Still. I have no leekster.

Alternative title: Anticlimax


God Over Djinn - Elephant
This was one of the better stories. It had characters, and development for the characters, and a beginning and a middle and an end. It was nice and authentic, but unfortunately not overly exciting.

I don’t care about Charlie. The first impression I get is that he’s a drifter who ran away from the family business to shovel animal feces. My second impression is that he’s cruel to animals. The sanctuary scene is kinda weird in that light, because up to that point I never really believe you that Charlie cares for the elephant.

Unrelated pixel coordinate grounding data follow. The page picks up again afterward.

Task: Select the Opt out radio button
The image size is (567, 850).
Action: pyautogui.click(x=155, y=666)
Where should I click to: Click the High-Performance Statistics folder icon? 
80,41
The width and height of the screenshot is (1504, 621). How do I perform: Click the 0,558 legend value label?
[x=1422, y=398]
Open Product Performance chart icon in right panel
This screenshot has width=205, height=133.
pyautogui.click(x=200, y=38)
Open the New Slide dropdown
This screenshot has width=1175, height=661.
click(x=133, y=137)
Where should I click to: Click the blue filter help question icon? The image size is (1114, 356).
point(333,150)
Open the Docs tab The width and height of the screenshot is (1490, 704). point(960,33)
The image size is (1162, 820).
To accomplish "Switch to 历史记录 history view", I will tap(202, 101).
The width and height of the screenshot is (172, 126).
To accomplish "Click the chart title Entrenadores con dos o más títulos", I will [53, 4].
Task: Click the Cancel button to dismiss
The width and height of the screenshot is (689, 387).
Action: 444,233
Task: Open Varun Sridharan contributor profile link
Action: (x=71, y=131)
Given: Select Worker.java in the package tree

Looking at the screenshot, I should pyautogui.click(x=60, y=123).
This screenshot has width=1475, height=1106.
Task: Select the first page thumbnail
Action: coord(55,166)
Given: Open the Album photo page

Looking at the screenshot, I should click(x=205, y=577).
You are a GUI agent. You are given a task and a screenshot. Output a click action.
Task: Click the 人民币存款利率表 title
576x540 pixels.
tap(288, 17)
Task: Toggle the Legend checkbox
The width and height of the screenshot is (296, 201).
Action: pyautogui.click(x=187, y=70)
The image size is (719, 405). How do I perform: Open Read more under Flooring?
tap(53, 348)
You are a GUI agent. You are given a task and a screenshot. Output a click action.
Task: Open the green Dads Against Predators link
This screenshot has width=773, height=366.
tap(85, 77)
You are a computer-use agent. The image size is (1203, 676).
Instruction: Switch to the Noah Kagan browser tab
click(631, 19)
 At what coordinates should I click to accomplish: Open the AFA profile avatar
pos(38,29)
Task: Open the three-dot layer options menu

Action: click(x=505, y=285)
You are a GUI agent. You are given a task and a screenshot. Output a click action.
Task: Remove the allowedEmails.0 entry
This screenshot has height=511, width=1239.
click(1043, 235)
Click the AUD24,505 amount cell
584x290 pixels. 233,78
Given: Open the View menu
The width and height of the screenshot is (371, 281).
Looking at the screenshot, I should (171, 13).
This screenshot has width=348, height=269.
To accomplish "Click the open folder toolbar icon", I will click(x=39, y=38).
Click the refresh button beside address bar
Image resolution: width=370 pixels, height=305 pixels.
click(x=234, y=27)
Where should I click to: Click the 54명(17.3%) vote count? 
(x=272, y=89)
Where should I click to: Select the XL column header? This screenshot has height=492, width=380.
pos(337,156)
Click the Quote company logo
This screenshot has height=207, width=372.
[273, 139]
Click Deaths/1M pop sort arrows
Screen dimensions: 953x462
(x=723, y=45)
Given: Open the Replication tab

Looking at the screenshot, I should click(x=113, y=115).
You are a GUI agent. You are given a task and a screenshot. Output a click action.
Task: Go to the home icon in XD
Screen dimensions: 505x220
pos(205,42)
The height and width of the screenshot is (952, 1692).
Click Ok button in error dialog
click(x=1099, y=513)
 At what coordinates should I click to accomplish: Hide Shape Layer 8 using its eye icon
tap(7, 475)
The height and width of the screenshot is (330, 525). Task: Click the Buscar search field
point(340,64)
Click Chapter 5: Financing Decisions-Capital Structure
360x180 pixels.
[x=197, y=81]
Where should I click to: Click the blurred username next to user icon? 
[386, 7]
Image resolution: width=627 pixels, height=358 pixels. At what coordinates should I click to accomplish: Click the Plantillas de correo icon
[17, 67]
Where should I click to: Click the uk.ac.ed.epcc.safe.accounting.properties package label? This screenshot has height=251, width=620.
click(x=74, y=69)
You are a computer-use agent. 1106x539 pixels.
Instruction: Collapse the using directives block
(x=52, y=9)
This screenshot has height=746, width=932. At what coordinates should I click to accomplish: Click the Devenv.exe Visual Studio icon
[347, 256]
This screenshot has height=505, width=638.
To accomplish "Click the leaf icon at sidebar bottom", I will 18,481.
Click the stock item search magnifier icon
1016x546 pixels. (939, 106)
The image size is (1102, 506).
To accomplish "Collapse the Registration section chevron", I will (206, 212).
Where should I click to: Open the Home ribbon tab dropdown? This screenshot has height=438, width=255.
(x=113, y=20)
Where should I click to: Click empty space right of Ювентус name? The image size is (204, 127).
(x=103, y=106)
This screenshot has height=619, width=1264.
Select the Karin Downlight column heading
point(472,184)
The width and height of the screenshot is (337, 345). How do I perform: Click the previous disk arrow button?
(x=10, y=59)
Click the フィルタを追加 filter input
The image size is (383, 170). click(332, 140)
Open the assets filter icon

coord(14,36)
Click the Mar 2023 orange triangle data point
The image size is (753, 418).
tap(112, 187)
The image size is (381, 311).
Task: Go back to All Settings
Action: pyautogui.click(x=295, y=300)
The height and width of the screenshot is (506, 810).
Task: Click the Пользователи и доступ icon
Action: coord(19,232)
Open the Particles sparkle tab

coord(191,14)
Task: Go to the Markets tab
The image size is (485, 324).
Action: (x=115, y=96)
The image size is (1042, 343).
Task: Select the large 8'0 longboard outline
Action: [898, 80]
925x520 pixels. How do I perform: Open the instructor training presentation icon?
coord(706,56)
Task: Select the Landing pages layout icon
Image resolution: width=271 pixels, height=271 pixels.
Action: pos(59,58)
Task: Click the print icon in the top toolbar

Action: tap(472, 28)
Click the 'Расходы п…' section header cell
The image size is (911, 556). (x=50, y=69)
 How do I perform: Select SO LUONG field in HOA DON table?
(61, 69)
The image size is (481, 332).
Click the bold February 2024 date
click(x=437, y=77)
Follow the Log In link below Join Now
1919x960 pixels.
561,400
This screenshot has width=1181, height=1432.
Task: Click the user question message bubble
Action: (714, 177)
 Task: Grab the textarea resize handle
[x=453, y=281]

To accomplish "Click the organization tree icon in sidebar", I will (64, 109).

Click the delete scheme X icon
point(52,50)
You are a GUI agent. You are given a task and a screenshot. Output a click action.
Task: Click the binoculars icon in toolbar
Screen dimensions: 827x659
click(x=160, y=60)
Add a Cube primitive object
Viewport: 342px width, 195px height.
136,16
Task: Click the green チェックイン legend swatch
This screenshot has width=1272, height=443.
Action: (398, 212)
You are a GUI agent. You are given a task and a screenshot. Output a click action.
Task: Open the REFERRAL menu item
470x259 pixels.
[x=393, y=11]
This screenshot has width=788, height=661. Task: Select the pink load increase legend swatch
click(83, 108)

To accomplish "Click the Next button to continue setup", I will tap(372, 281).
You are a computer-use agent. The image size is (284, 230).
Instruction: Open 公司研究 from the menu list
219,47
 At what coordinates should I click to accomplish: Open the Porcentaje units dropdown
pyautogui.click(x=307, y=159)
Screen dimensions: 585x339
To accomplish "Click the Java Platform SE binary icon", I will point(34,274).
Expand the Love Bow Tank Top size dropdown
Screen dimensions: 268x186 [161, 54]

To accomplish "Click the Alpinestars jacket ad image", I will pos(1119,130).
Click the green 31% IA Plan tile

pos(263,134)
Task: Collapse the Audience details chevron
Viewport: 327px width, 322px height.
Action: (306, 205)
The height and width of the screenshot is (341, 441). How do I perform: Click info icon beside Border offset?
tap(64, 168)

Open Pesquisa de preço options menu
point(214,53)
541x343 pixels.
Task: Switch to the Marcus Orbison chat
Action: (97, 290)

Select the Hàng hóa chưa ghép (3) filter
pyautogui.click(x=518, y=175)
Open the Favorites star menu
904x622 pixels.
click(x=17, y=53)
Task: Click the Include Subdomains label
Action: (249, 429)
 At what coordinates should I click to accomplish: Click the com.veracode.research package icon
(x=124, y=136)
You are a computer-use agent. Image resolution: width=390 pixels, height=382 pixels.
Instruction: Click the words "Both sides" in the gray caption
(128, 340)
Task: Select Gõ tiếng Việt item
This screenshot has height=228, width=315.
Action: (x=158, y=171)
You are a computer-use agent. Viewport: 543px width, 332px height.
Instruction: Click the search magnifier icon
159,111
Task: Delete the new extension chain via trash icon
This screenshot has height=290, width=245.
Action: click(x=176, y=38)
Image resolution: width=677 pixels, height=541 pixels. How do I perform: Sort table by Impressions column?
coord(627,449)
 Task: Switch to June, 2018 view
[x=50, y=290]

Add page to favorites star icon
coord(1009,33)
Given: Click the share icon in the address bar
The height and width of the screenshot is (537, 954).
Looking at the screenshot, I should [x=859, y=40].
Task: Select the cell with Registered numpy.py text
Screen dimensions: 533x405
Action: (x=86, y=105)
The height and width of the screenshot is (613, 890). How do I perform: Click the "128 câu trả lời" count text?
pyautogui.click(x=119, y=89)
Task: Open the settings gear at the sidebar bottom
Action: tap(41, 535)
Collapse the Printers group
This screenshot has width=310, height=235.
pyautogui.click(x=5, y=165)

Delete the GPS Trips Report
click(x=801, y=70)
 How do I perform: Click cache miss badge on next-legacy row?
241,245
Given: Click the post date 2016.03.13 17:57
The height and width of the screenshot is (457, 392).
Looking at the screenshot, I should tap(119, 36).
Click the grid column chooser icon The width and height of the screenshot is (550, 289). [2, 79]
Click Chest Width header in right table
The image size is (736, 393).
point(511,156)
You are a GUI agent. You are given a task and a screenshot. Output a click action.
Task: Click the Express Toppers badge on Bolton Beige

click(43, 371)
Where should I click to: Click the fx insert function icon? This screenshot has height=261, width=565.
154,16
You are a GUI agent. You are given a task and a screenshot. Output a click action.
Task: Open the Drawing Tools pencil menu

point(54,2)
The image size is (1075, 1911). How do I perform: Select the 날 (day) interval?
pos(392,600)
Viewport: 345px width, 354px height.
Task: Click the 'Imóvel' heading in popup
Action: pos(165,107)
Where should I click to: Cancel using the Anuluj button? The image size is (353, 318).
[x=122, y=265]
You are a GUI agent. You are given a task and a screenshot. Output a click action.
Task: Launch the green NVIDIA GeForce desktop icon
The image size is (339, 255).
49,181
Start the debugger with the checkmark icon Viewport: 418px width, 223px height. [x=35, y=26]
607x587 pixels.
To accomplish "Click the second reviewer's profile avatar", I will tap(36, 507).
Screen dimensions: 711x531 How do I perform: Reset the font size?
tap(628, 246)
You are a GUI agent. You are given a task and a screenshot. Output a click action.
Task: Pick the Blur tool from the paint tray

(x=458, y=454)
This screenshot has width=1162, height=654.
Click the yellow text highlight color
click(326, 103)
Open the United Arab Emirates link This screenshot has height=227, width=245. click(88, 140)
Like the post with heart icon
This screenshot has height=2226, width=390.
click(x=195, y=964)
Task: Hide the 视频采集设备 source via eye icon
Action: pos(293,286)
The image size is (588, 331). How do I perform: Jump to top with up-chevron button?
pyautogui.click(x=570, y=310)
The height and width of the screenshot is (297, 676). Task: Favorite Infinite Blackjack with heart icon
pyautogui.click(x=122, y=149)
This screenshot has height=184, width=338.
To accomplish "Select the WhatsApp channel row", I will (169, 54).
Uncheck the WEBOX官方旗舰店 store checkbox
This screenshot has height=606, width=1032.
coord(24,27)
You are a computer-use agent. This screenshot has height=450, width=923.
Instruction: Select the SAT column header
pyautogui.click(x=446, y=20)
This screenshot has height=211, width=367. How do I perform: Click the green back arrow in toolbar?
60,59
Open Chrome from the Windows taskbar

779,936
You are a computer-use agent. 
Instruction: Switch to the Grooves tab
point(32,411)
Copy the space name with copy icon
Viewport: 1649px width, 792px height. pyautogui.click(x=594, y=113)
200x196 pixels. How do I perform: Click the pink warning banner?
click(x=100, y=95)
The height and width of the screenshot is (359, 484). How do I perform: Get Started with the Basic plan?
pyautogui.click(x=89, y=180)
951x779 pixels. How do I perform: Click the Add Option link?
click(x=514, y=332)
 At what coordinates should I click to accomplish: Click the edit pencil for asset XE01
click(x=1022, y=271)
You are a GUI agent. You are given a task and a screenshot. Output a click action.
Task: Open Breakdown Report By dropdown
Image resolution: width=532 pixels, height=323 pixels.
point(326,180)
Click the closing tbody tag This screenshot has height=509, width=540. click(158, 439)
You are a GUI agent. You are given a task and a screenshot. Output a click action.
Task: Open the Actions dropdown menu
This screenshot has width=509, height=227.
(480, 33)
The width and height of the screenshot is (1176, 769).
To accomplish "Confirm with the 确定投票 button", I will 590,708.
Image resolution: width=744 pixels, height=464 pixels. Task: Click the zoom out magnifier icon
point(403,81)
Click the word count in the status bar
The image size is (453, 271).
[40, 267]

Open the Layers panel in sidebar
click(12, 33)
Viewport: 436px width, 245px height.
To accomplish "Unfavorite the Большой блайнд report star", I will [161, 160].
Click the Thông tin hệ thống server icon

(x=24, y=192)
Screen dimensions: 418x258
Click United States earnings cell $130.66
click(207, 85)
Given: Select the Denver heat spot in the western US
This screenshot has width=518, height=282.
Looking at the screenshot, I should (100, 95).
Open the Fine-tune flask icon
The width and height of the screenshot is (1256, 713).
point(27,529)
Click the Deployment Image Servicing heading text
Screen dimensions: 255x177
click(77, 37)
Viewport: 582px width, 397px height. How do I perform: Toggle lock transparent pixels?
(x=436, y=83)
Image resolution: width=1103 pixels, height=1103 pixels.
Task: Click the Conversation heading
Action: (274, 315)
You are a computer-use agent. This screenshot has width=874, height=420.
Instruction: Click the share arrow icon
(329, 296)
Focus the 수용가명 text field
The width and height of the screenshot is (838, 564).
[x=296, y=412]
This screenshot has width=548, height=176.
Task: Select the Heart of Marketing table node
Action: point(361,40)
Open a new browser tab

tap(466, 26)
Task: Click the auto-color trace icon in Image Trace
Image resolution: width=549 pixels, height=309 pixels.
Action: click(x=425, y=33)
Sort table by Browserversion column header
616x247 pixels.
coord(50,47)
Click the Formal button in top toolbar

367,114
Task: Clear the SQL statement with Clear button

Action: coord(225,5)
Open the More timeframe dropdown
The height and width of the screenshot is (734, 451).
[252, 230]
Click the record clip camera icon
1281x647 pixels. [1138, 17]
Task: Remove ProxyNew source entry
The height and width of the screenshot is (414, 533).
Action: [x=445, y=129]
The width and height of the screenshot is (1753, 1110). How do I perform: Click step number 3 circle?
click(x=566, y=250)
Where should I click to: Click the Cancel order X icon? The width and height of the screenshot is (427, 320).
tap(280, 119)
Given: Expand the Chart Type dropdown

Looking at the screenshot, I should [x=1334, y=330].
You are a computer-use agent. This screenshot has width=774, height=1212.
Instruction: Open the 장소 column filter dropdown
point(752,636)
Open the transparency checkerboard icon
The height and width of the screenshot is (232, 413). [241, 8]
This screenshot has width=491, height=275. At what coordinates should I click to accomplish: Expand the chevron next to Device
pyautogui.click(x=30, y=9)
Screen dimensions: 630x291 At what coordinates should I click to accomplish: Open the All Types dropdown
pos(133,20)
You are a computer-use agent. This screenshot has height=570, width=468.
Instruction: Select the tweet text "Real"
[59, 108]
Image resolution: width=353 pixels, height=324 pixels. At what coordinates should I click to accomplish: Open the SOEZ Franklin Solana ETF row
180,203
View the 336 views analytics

Also there are too many scenes with too little meat on their bones. Like vignettes from Charlie’s life bunched together, as opposed to a coherent story. Others have suggested you might have tried to say too much within the word limit and I’m inclined to agree.

Alternative title: Circus Charlie


That Old Ganon - Hellhound
Didn’t have this down for a DM, but I can’t argue with the result. There isn’t much speaking in favor of this mess. I have no idea what is going on, or who is who, or why anything happens, or why anyone is doing anything. I think there’s a witch somewhere and her child makes the protagonist’s birthmark come to life and bite itself off? I have no idea.

Alternative title: It was all a (Hellhound) Dream


Cheneyjugend - Nephilim
As a first-time judge your story plays to my most elemental fear: an entry that sounds smart and I don’t get it. Is it my fault? Am I too plebeian for the literary prodigy that is Cheneyjugend? I may never know. What I do know is that your story is 50% exposition and I still don’t fully understand what is happening except there’s a fight somewhere and I think the protagonist lost?

The prose is kinda clunky and your dialogue attribution is lacking, but there are faint outlines of a story underneath the rubble. Stuff happens and you didn’t forget to include the ending, which is more than can be said about some of the other guys. You also had an original idea. So I think this wasn't the worst first try. If you can get your head out of your rear end you might get far.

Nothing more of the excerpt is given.